• _Exercise aim_: From the entries below, report only the number of lines that contain the word "will".

[Stored data]
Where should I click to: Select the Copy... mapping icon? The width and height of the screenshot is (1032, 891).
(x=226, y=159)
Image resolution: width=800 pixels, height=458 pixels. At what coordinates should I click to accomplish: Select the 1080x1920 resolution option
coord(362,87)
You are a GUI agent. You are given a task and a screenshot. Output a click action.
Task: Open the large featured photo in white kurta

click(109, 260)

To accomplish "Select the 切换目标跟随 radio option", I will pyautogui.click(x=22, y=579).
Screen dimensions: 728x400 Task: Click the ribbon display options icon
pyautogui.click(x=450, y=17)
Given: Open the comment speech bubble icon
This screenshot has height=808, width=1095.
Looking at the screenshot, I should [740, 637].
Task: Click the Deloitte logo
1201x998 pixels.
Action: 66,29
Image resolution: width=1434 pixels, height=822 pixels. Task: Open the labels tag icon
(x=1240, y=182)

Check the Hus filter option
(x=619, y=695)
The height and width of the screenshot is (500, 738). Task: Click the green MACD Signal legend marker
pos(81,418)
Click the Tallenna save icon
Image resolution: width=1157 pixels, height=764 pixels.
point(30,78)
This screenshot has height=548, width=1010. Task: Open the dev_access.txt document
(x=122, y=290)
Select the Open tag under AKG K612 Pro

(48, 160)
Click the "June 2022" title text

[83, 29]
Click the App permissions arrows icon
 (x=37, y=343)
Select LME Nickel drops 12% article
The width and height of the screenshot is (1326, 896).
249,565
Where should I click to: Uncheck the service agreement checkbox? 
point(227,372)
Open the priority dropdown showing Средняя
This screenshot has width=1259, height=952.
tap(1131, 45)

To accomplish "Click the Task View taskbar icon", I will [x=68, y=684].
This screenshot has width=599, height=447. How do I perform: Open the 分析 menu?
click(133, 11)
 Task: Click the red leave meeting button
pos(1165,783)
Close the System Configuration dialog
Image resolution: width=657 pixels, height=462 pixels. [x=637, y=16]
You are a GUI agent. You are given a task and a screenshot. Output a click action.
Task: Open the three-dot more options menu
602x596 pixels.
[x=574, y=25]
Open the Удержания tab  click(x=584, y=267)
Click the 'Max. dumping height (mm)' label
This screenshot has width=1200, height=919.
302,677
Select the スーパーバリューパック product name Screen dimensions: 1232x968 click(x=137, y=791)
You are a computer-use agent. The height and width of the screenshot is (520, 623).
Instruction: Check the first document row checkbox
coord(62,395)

• _The completed task_: 2